Let’s explore additional espects by delving into the auxiliary technical indicators, providing a deeper understanding beyond the core vibration functionalities and technical specifications.
a) Stability of vibration parameters S
The stability of vibration parameters refers to the change in vibration output parameters (frequency, displacement, speed, acceleration) with the vibration time history, usually expressed as a percentage “%” value.
In vibration tests, the more stable the vibration parameters are, the more credible and effective the test results are.
b)Vibration waveform distortion degree Y
The smaller the waveform distortion of the shaking table, the more conducive it is to the waveform reproduction of sinusoidal vibration and the improvement of the accuracy of frequency sweep vibration. It is also conducive to the reproduction and simulation of transient waveforms and “spectrum” in random vibration and shock tests.
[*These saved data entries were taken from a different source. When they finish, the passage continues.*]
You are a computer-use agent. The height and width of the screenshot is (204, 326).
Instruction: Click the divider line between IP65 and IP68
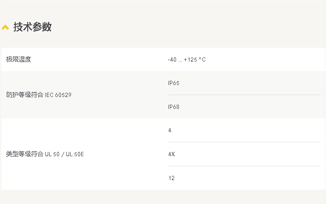pyautogui.click(x=244, y=95)
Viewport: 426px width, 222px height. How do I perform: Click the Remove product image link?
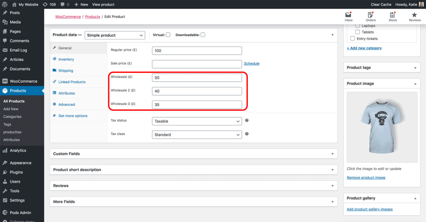tap(366, 178)
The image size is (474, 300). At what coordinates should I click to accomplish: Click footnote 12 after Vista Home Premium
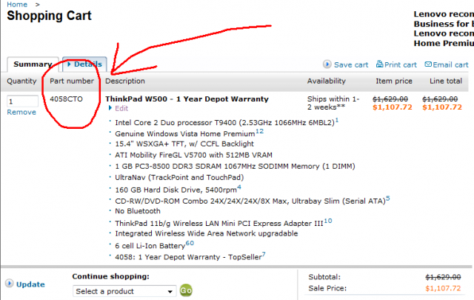pos(260,131)
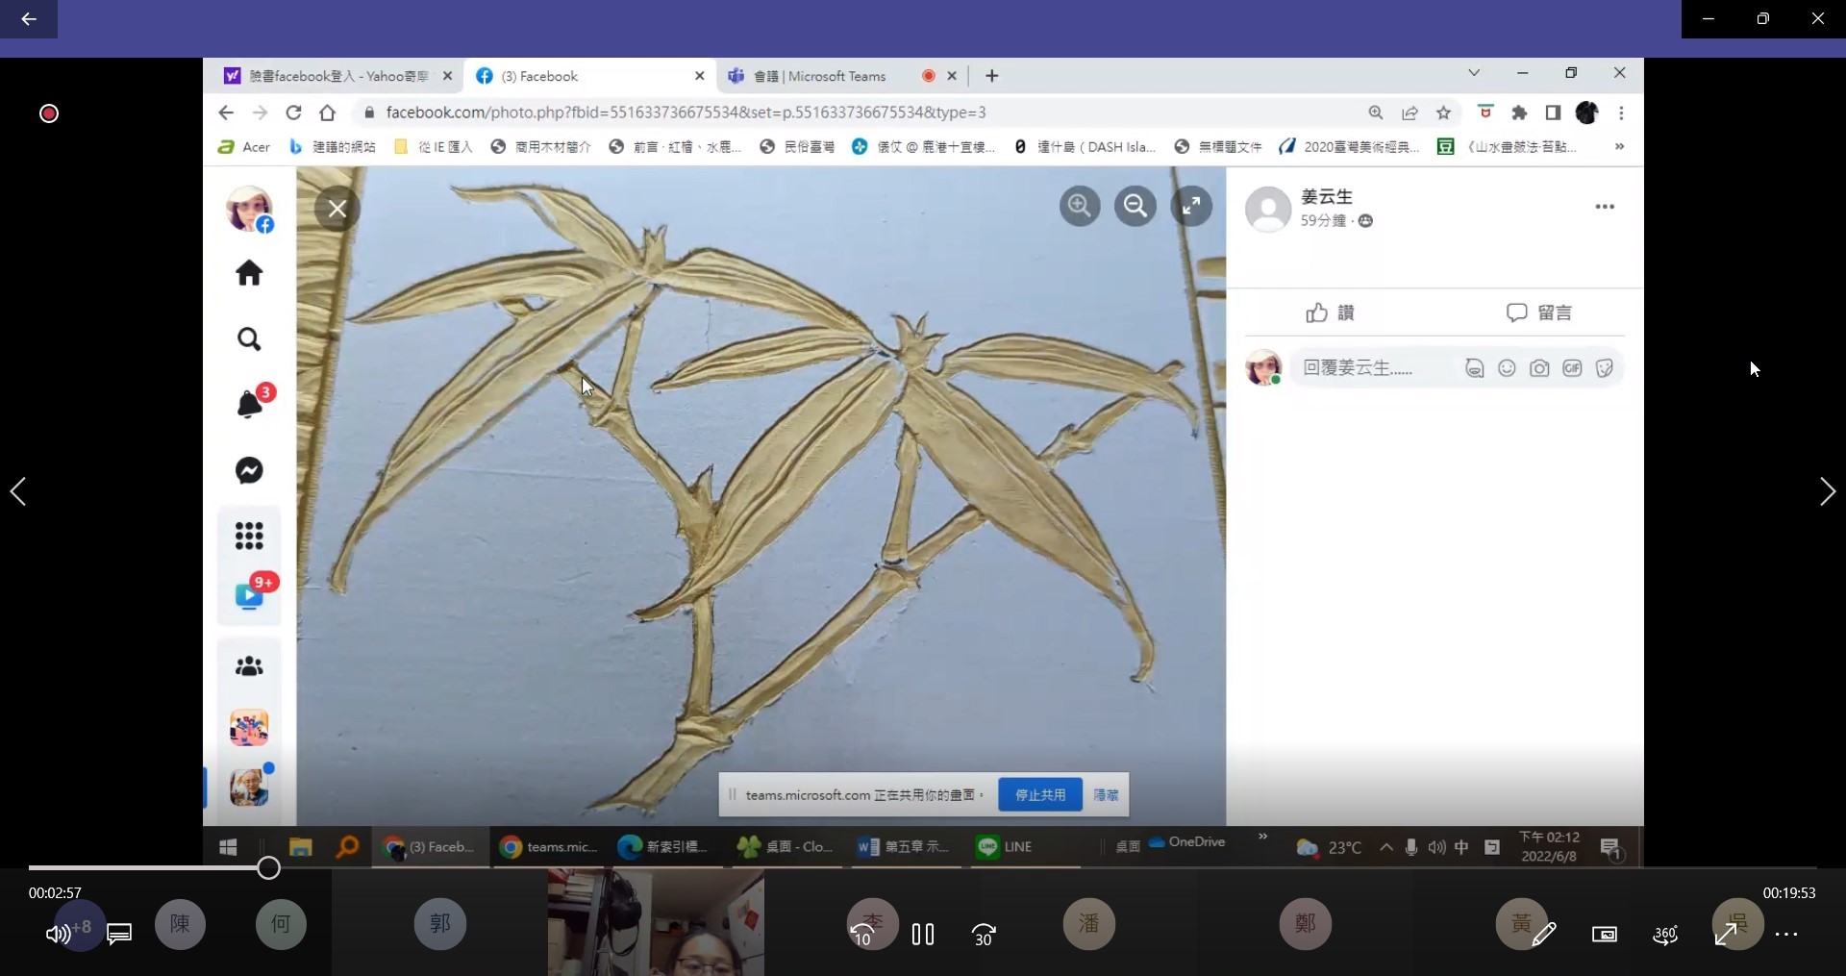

c) The first-order resonant frequency ω of the vibration table The first-order resonant frequency of the vibrating table refers to the basic natural frequency of the mass-spring system composed of the moving parts of the vibrating table and its suspension and support structures in the no-load state. The higher the value of this parameter, the more advantageous it is for the user to perform vibration tests.
d) Fixed vibration accuracy table for sweep frequency vibration
e) The dynamic range alarm test of the vibration test system During the vibration testing, due to the resonance of the sub-vibration table, fixture and test piece assembly, in the open-loop state, the measured acceleration-frequency response characteristics of the control point will have many steeply rising convex peaks and sudden depressions. During closed-loop control, the vibration control system must have the ability to compensate and flatten the steep changes in acceleration between “peaks and valleys” (referred to as voltage control capability) to meet the fixed vibration accuracy requirements of sweep frequency vibration, and is also conducive to the vibration power spectrum and Reproducible simulation of shock response spectrum. This ability to define the “peak-to-valleys” voltage control of the vibration table system is the dynamic range of the vibration test system.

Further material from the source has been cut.